Breviary (Celestine Use)

In Latin, decorated manuscript on parchment
Northern France, Marcoussis?, c. 1460-1475(?)

TM 820
sold

262 folios on parchment, modern foliation in pencil, upper outer rectos, 1-262, lacking two opening quires and the opening leaf of the first quire, else complete (collation i8 [-1, with loss of text] ii-xiv8 xv8 [-7 and 8, with no loss of text] xvi-xxxiii8 xxxiv2 [-2, with no loss of text]), quire and leaf signatures visible, but partially cropped, lower inner rectos, quires ii-x, xvi-xxxiii, horizontal catchwords visible, but partially cropped, lower center versos, quires i-xiv, xvi-xxvii, xxix, xxxiii, ruled in brown ink with full-length horizontal and vertical bounding lines, prickings lower margin (justification 60 x 38-39 mm.), written in dark brown ink in a tightly compressed bâtarde script on twenty-two long lines, rubrics written or underlined in red, one-line paraphs in blue or red, guide letters for initials, one-line versal initials in red or blue, two-to three-line initials in red or blue, three- to six-line parted initials in blue and red, some correction and marginal annotation in the scribe’s hand, now cropped, slight rubbing and smudging on some pages, otherwise in excellent condition.  Bound in early (sixteenth-century?) pale reversed leather over pasteboards, traces of fore-edge clasp on both boards, spine with three raised bands, traces of paper labels on spine, upper headband and leather along upper spine loose, slight worming and soiling.  Dimensions 83-85 x 55 mm.

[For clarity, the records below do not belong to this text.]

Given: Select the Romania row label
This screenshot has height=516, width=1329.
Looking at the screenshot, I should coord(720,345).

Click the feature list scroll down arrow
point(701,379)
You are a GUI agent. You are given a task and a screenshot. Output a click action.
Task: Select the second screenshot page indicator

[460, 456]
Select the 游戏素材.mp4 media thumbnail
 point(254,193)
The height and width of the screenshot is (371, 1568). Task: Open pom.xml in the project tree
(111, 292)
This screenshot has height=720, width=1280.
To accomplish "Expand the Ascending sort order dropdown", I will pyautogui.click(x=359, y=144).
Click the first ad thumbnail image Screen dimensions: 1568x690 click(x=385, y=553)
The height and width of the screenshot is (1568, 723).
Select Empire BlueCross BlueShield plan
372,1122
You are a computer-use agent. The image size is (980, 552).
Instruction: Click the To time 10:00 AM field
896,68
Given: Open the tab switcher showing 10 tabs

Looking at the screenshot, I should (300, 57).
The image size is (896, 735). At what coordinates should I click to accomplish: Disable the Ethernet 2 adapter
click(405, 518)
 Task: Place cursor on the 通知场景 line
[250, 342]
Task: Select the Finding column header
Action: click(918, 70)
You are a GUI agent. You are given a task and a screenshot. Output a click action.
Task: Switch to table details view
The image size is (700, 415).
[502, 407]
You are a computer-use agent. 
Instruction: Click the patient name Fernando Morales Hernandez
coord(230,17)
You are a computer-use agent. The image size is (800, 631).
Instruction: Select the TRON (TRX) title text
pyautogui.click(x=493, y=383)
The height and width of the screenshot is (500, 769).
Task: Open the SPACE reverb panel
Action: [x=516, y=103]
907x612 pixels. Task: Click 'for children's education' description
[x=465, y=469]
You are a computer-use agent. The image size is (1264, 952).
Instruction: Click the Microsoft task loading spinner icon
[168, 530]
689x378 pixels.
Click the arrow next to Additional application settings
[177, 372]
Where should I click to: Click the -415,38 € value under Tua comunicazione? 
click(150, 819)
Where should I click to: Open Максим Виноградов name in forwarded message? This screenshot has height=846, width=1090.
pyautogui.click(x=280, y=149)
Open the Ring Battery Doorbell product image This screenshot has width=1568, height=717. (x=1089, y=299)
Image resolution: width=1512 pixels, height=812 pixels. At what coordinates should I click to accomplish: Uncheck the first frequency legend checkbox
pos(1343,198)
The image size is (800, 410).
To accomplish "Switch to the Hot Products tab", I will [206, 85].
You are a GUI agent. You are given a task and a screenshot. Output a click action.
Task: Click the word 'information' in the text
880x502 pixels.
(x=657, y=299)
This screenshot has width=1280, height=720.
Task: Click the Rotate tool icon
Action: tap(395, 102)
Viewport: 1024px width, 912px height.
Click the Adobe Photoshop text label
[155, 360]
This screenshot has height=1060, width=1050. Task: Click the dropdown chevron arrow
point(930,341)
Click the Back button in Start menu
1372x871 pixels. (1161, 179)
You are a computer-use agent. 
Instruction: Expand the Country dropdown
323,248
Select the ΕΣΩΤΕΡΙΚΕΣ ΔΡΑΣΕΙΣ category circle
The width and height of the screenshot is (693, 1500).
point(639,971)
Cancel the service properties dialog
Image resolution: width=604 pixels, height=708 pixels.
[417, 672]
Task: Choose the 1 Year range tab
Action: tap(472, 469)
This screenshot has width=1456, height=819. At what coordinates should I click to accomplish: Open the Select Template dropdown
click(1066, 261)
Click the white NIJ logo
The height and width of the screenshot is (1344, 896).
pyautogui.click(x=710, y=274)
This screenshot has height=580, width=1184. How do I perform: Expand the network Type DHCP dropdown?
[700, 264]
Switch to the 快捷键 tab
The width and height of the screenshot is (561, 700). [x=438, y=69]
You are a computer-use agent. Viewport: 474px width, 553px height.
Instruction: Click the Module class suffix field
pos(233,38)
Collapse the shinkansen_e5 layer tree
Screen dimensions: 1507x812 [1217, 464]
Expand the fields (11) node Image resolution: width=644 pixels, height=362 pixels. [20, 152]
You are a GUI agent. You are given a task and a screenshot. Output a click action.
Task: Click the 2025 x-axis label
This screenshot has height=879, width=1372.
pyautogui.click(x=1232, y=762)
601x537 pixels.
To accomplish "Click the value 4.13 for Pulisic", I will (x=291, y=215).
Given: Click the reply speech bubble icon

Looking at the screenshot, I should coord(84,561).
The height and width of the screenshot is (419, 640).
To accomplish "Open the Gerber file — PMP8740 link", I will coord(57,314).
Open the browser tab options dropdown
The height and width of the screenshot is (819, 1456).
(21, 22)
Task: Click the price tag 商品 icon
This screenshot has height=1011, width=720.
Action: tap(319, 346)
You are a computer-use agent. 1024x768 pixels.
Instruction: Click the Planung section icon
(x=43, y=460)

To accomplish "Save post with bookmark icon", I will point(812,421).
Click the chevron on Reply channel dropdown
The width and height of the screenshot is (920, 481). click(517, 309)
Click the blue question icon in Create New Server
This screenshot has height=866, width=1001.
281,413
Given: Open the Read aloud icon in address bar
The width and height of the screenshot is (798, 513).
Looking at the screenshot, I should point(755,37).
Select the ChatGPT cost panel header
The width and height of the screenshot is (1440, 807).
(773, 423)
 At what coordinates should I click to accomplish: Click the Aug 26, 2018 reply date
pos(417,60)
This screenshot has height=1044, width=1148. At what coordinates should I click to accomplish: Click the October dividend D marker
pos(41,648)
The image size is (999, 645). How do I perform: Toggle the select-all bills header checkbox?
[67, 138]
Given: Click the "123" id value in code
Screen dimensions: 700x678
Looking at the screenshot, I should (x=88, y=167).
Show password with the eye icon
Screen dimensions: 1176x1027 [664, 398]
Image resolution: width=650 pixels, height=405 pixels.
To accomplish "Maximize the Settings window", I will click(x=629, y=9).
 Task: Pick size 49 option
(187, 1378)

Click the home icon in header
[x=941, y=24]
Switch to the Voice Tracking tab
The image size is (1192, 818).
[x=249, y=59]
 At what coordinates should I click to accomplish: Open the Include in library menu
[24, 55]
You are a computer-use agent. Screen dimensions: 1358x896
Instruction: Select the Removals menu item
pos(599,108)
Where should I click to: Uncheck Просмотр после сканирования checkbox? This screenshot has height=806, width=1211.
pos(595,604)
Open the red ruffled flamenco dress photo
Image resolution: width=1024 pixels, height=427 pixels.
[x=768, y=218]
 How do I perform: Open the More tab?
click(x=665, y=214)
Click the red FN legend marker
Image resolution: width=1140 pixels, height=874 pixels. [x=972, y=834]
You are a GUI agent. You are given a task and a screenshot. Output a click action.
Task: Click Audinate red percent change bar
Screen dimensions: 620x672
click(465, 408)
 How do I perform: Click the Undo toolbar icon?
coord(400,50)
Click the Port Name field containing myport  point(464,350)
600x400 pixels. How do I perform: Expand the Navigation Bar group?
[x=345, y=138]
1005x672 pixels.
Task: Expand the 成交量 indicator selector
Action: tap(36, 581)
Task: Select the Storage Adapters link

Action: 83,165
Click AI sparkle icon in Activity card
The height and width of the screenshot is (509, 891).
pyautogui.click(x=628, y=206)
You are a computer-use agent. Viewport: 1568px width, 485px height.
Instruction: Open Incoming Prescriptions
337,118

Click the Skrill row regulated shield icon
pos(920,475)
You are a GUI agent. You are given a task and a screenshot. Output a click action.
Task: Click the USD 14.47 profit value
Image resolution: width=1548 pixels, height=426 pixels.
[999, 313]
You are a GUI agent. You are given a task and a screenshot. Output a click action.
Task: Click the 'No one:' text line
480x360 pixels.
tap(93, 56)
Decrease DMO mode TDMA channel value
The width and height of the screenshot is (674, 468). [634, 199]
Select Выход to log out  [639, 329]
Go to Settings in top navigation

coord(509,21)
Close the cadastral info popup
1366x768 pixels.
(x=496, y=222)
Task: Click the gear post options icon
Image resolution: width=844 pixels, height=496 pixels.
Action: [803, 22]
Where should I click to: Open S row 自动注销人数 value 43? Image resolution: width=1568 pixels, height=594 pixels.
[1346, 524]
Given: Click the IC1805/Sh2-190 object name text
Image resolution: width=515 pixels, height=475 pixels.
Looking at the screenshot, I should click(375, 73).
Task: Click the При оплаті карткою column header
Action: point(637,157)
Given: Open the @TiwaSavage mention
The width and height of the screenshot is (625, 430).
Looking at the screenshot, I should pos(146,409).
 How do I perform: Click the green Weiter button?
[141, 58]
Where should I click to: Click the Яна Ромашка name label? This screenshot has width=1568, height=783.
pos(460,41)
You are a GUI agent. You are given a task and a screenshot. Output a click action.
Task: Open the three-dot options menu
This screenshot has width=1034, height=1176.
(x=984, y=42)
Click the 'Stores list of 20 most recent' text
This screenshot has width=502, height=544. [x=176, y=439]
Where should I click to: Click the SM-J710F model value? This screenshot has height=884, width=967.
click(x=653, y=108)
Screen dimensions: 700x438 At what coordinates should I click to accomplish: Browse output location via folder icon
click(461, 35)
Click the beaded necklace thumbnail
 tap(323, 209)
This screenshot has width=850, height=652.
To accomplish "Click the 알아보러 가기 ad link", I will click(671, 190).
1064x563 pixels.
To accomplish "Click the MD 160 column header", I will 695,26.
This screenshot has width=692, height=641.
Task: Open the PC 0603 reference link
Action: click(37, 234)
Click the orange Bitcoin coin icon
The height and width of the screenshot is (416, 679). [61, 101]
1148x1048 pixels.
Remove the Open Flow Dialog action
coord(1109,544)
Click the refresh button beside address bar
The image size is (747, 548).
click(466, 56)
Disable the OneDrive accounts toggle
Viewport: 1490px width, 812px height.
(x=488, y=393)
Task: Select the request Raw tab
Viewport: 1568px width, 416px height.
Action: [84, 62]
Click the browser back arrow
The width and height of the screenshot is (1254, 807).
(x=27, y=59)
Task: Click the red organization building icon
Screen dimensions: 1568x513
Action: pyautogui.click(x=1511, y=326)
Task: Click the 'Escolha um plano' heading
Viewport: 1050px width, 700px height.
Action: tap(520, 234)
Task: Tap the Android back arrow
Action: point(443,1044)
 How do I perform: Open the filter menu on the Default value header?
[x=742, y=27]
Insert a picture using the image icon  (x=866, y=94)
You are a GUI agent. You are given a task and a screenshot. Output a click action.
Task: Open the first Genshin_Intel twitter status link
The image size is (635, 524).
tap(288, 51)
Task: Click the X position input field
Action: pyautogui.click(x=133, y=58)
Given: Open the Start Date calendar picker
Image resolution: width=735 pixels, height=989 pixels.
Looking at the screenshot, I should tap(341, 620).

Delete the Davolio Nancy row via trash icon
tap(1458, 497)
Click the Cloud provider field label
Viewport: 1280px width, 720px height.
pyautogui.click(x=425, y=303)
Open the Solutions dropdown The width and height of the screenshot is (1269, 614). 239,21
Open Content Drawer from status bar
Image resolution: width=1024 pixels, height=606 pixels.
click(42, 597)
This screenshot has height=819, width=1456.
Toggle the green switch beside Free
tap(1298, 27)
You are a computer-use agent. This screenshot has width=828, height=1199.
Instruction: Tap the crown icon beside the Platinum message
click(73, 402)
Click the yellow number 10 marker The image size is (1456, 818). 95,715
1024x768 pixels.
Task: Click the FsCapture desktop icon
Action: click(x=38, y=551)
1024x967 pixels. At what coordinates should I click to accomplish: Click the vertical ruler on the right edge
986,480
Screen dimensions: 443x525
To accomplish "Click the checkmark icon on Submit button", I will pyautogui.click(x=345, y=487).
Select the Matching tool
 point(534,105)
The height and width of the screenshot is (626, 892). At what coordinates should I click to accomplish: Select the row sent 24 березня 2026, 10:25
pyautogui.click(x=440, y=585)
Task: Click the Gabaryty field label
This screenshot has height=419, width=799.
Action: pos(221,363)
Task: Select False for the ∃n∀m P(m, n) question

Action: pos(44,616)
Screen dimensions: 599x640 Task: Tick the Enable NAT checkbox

Fashioned for the personal use of a medieval monk, this charming and extremely diminutive Breviary would have been essential to his observance of the Divine Office.  Despite its small size, this volume presents a staggering amount of text in a clear and skillful, if heavily compressed, script.  Clearly produced for use in a Celestine house at a time when the Celestines were greatly favored by the French monarchy, this volume should shed valuable light on liturgical observances of that Order in late medieval France.

Provenance

1. Script and decoration point to this Breviary’s origin in France in the third quarter of the fifteenth century; the inclusion of the feast of the Transfiguration (6 August) in the Sanctorale indicates that this manuscript must have been copied after 1457, when that feast was ordered by Pope Callixtus III, thus an estimated date of c. 1460-1475.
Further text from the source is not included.